Me hace gracia que el debate no se centre en que siguen saliendo obras. Como consecuencia de la crisis, familias que poseen patrimonio de obras muy notables se siguen desprendiendo de él. Hay museos que sabemos que han sido creados a partir de robos, fundamentalmente. El Louvre es uno, y el Museo Británico otro. En el fondo, a pesar de la nostalgia por la imposibilidad del regreso de obras que deberían estar aquí, que nunca debieron haber salido, no soy partidaria de seguir haciendo más movimientos porque, entonces, esto sería ahora un tráfico de obras. Si se sabe que las condiciones en las que se encuentran son óptimas, ¿para qué volver a moverlas? Mi proyecto habla de la pérdida y la ausencia, pero no por ello defiendo la restitución. Aquí hay un tema más peliagudo que es el siguiente: hay obras que de no haber sido robadas y recogidas por otros se habrían perdido. Cuando no se han dado las condiciones en determinados lugares para mantener el patrimonio que tenían, se puede decir que menos mal que se las llevaron a otra parte, aunque fuese a costa de robarlas.

¿Algún proyecto futuro que pueda desvelar?

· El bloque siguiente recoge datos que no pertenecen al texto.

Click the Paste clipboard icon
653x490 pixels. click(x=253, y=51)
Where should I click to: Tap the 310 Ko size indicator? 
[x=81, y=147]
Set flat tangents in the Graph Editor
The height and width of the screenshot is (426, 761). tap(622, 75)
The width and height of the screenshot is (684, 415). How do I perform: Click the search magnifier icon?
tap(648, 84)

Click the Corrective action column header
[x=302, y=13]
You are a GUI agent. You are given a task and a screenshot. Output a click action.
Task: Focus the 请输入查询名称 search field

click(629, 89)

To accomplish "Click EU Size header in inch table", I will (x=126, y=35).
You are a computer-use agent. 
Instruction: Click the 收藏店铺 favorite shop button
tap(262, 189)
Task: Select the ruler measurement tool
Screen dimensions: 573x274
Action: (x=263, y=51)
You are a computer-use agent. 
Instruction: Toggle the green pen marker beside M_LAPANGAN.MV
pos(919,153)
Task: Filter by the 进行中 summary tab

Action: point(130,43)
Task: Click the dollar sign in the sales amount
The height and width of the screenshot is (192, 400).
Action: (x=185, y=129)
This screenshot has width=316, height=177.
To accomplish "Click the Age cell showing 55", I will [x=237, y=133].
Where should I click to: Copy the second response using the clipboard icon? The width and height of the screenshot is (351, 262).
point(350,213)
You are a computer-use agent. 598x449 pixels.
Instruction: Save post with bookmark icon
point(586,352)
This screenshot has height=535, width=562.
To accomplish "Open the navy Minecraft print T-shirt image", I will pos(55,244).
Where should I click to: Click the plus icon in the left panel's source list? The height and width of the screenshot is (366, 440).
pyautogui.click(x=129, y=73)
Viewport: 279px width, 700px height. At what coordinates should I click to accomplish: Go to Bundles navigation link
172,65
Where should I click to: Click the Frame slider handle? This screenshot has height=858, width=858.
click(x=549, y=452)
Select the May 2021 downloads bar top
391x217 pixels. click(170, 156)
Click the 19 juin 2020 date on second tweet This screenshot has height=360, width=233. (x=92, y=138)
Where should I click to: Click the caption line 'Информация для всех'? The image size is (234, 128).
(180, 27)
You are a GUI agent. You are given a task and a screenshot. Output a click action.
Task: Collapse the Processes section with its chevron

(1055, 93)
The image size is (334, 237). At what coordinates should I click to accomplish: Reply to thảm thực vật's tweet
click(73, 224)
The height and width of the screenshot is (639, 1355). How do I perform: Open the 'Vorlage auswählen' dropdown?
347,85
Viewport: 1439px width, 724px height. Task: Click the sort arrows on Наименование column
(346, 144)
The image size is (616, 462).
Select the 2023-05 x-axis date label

Lo que presentaré en Madrid el próximo mes de septiembre en la galería Tournemire recoge el hilo de mis proyectos inmediatamente anteriores y obra nueva. Una vez más, en torno a la revisión de la Historia del Arte, de los mitos y mis principales preocupaciones: la figura humana, los mecanismos que activan el deseo de los artistas a lo largo de varios siglos y cómo se puede traducir todo esto hoy. También una preocupación por mover al espectador delante del cuadro, para lo cual empleo la anamorfosis como recurso, un procedimiento de deformación de la imagen. Sirve para esconder una parte de la misma, que solo se reconstruye cuando se observa desde el marco.